Be patient and enjoy the search, step by step
As family trees grow, you’re building connections to family lines that future generations can pick up and work with — just make sure they have access to the files. Your Ancestry account does them no good if the subscription expires or no one knows the password. That’s why family research is often done with paper. Except in the case of fire or flood, paper is future-proof against changes in technology, logins, and file formats.
Work person-by-person, too. Like solving any puzzle, start with what you know and work with what you have. And like a puzzle, much of the inherent value and entertainment is in the search itself and that feeling of plugging in just the right piece after a lengthy search.
If your ancestors settled or lived in Warren County, visit our Research Library for more. Like most historical societies across the U.S., we have amassed family history and genealogical data such as land records and local histories. These documents, books, and indexes come with talented volunteer researchers who can help answer questions.
In many communities, county courthouses, local libraries, and the Clerk’s Office can yield clues, too. Check with them before visiting to ask since every county and jurisdiction is different. In Warren County, most of the historical land and probate records are held with us at the Historical Society.

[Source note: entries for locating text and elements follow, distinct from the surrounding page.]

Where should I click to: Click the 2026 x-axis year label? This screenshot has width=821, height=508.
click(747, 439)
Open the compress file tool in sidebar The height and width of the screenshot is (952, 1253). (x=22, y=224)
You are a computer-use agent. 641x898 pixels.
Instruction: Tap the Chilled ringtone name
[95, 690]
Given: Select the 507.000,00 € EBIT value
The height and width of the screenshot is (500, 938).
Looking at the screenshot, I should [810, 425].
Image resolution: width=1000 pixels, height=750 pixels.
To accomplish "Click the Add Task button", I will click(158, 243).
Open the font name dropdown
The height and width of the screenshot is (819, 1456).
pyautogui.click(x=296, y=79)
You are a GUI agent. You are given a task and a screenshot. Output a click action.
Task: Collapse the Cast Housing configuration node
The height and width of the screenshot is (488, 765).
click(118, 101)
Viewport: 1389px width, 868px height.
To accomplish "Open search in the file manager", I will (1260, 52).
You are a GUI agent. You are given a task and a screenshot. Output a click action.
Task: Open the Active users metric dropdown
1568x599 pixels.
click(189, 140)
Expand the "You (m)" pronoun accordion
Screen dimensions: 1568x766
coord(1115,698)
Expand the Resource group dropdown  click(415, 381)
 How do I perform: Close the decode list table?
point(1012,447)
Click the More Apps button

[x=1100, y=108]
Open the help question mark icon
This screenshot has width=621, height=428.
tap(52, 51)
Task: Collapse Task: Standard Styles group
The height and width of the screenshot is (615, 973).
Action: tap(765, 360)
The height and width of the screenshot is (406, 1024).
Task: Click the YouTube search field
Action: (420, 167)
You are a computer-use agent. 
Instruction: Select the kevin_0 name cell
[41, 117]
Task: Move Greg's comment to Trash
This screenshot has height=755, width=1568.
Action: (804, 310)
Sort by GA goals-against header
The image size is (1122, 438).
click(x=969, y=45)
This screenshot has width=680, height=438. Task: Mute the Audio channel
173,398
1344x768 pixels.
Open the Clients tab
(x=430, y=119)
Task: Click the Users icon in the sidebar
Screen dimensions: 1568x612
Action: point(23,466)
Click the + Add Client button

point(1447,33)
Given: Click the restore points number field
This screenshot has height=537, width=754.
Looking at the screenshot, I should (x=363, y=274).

We’ve compiled a list of more helpful resources applicable to Missouri family and genealogical history:
- Names and lists of items available in our Research Library on microfilm
- Dozens of free databases online for Missouri families, including naturalization records, soldiers’ records, and more
- A list of family history files, which often include narrative stories compiled from past researchers
- A sortable, searchable list of probate records
Your family history research may become your life’s work or just a side project that occupies your free time. Genealogical research can sprawl for hours across multiple branches. Once you trace your father’s lineage back to several generations, you’ll get to do it again with your mother’s branch.
Each family member has a story to tell, too. You’ll discover things you didn’t know, like their military service — such as if they served for the Union or Confederacy or alongside General Washington in the Revolution. You’ll likely discover crimes they committed (or claim they didn’t), naturalization records, old photos, and other interesting details.
Your personal family history library starts here. What will you find?